An important report at the Corpus Christi Caller-Times, "Mass graves of migrants found in Falfurrias (+ Video)":
FALFURRIAS - Unidentified migrants who died entering the United States were buried in mass graves in a South Texas cemetery, with remains found in trash bags, shopping bags, body bags, or no containers at all, researchers discovered.More.
In one burial, bones of three bodies were inside one body bag. In another instance, at least five people in body bags and smaller plastic bags were piled on top of each other, Baylor University anthropologist Lori Baker said. Skulls were found in biohazard bags — like the red plastic bags in receptacles at doctors’ offices — placed between coffins.
“To me it’s just as shocking as the mass grave that you would picture in your head, and it’s just as disrespectful,” said Krista Latham, a forensic anthropologist at the University of Indianapolis.
Bodies that were not already skeletonized before burial were found in varying states of decomposition, Baker said.
The bodies are believed to have been buried by a local funeral home since 2005 in the Sacred Heart Burial Park in Brooks County.
The discovery came in the last two weeks as the pair of anthropologists and their students continued an all-volunteer, multiyear effort to identify migrants who have died of exposure while evading Border Patrol checkpoints in remote South Texas, where temperatures reach more than 100 degrees in the summer and there is little water and shade. Hundreds of people have died in just the last few years in Brooks County alone, where the discovery of the mass graves was made in the county-owned portion of the cemetery in Falfurrias.
The researchers and their students exhumed remains of 110 unidentified people from the cemetery in 2013. This summer they performed 52 exhumations, but more than 52 people were buried in those spaces.
Because remains were commingled, and not all of the body bags were opened on-site, further study will be needed to determine the number of people recovered, Baker said.

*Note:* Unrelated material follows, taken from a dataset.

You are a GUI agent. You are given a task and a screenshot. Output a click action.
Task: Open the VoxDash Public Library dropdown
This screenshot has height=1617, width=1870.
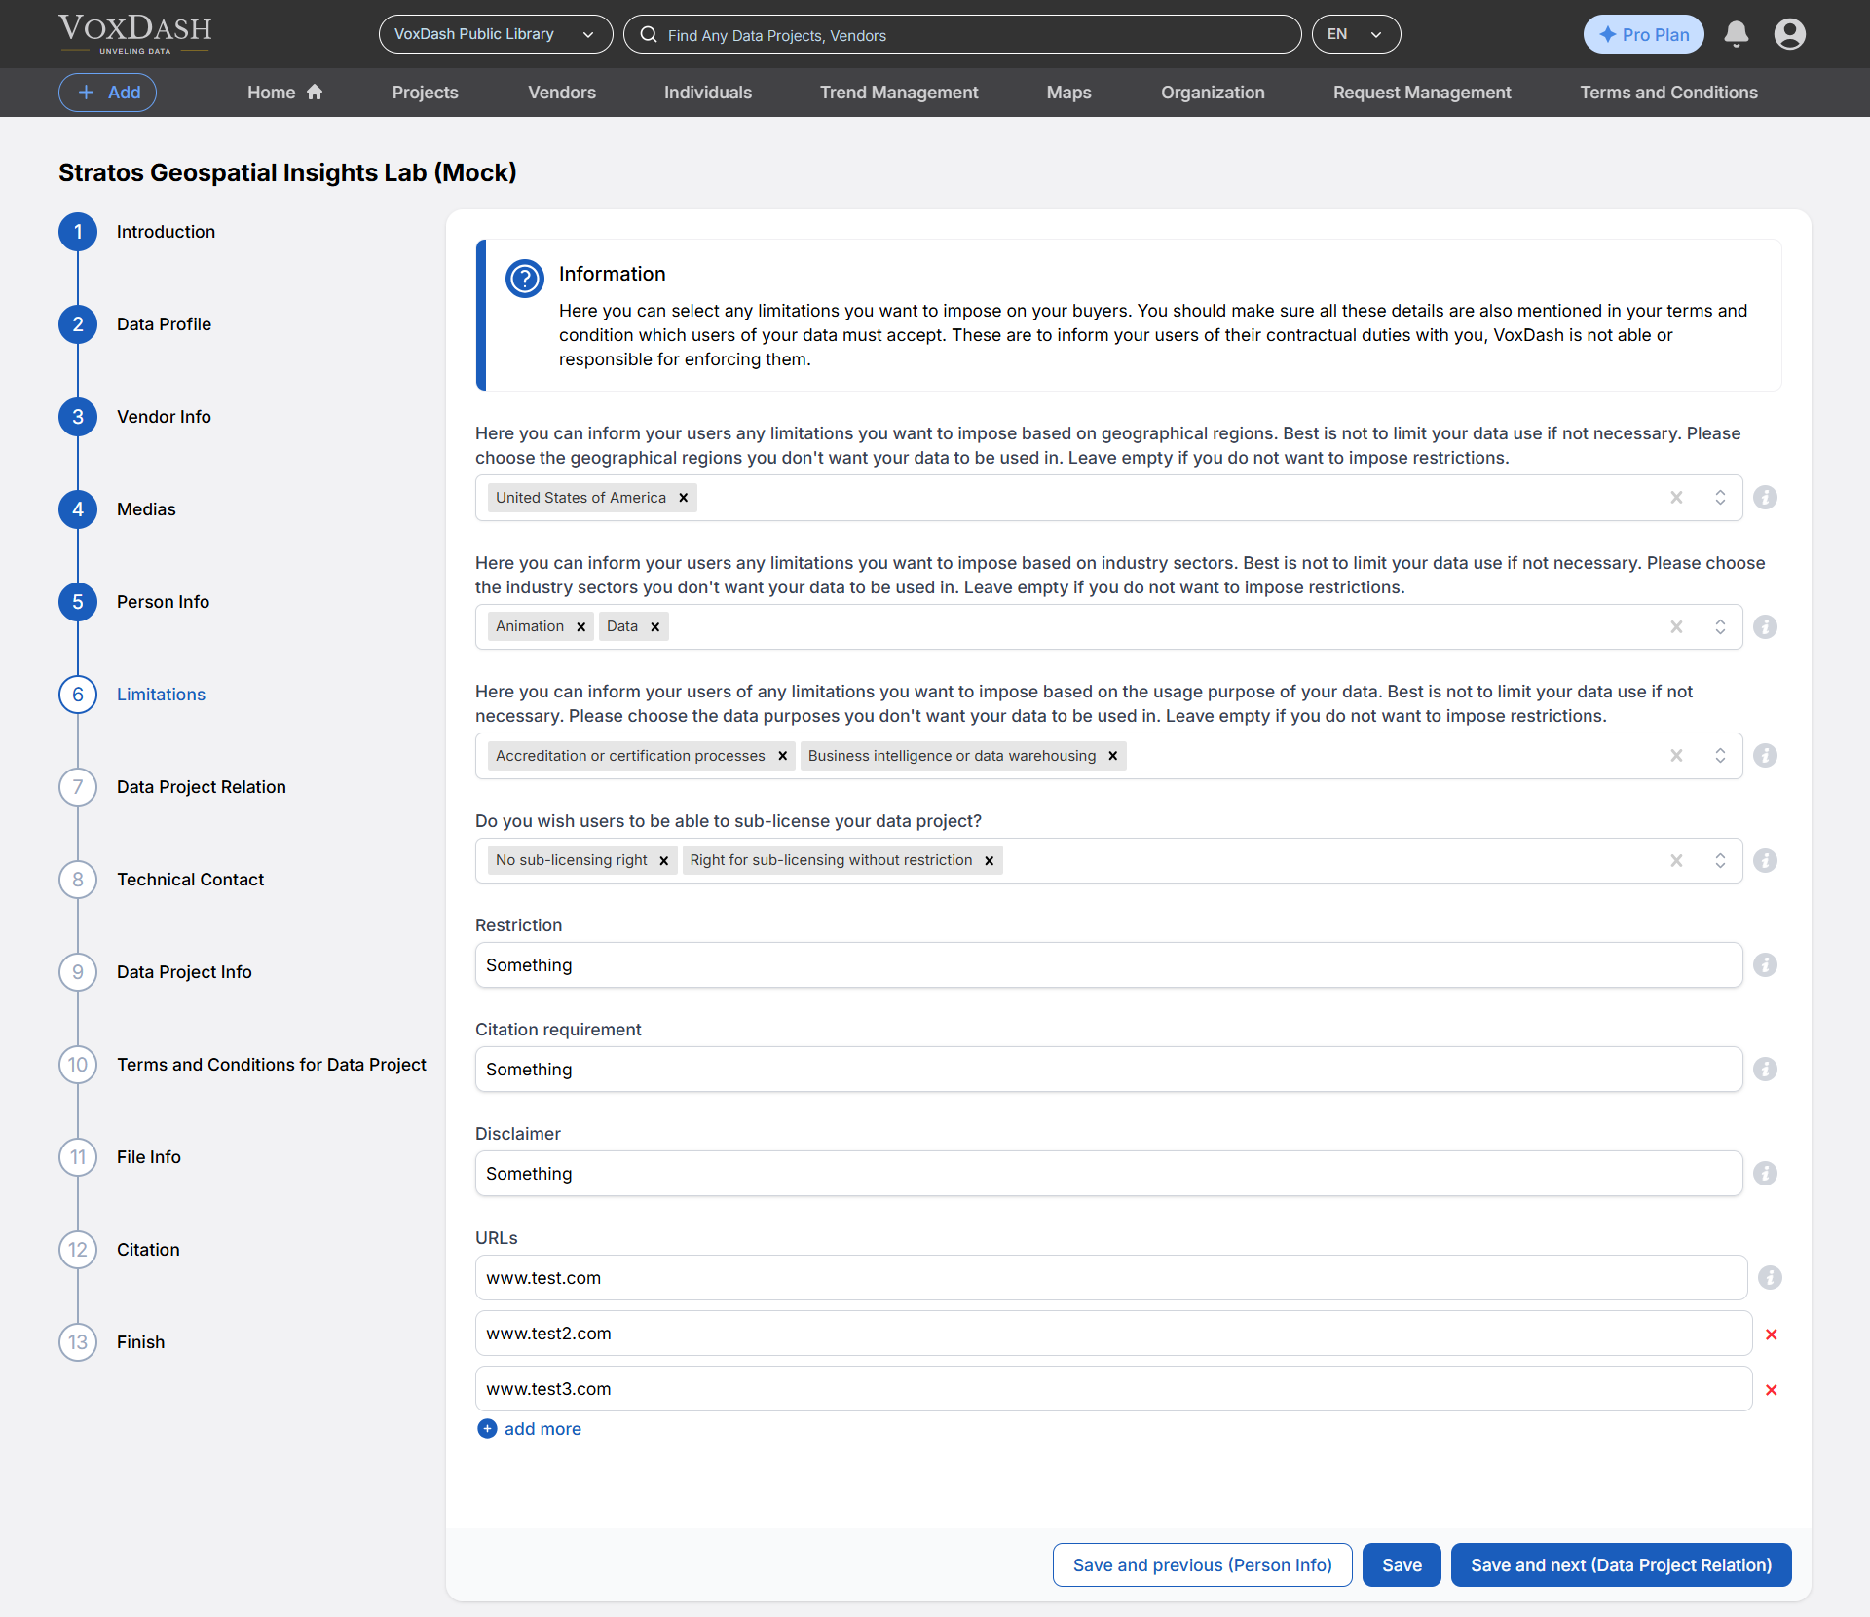[x=495, y=34]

The researchers expect to return next year to exhume more remains.
The mass graves are yet another sign of U.S. immigration systems and policies overwhelmed by sheer numbers, and of their difficulty coping with the humanitarian aspects of illegal migration. Since October, the nation has struggled to house and process record numbers of minors fleeing civil and political unrest in Central America, many traveling alone. Migrants from Central America travel north along freight train lines in Mexico, leading to the Rio Grande Valley in Texas and on to Brooks County.